Yes. Article 311 does not bar the right of appeal. A civil servant dismissed under any of the three exceptions can appeal to the appellate authority (usually specified in the CCS (CCA) Rules or state service rules). If the appeal is unsuccessful, the civil servant can approach the Central Administrative Tribunal or the High Court under Article 226. The court will examine whether the exception was properly invoked.
What if the civil servant is acquitted on appeal after being dismissed under Clause (a)?
If the conviction is set aside on appeal, the basis for Clause (a) ceases to exist. The dismissal becomes unsustainable, and the government servant is entitled to reinstatement unless the department initiates fresh disciplinary proceedings under the main clause of Article 311(2) (with a full inquiry). Back wages are typically awarded from the date of acquittal to the date of reinstatement.
Can the government invoke Clause (b) for financial misconduct cases?
Yes, but only if holding an inquiry is genuinely impracticable. Financial misconduct cases typically involve documentary evidence that is available in government records — making it difficult to argue impracticability. Courts have generally held that for financial misconduct, a departmental inquiry is practicable and Clause (b) cannot be invoked merely because the case is complex or would take a long time.
Is there a time limit for invoking the second proviso?

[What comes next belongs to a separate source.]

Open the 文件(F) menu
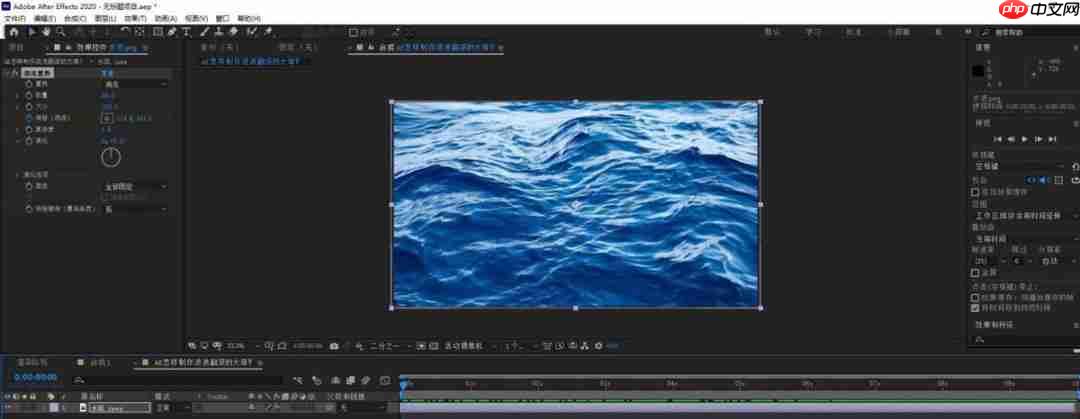[x=15, y=18]
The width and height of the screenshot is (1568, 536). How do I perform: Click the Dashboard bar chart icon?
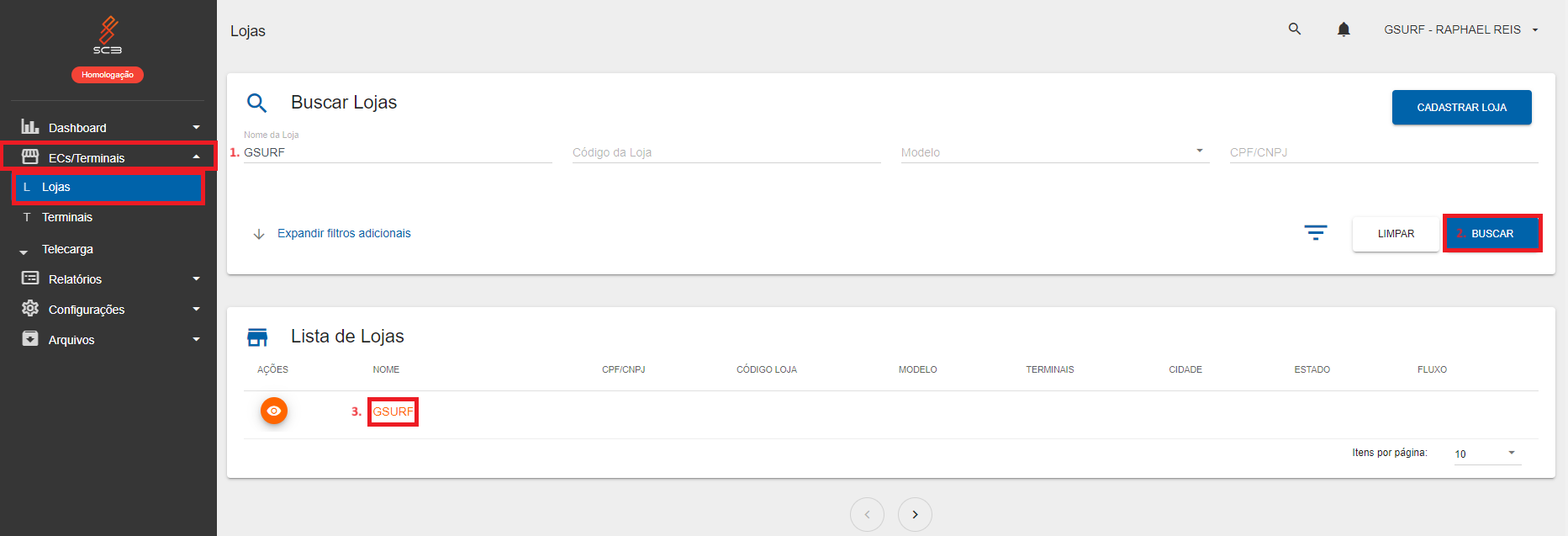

There is no specific time limit prescribed in Article 311 itself. However, unreasonable delay in invoking the second proviso (particularly Clause (b)) may weaken the government's position. If the department waited several years before claiming impracticability, the court may question why the inquiry was not conducted when it was still practicable. Delay can be a relevant factor in assessing the bonafides of the impracticability claim.
How does Tulsiram Patel interact with Maneka Gandhi on natural justice?
Maneka Gandhi established that natural justice (audi alteram partem) is constitutionally mandated under Article 21. Tulsiram Patel established that the Constitution itself (through the second proviso to Article 311(2)) provides exceptions to this mandate. The exceptions are constitutional in character — they are not ordinary legislative exclusions of natural justice. This is why they survive the Maneka Gandhi test: the Constitution can provide its own exceptions to constitutional rights.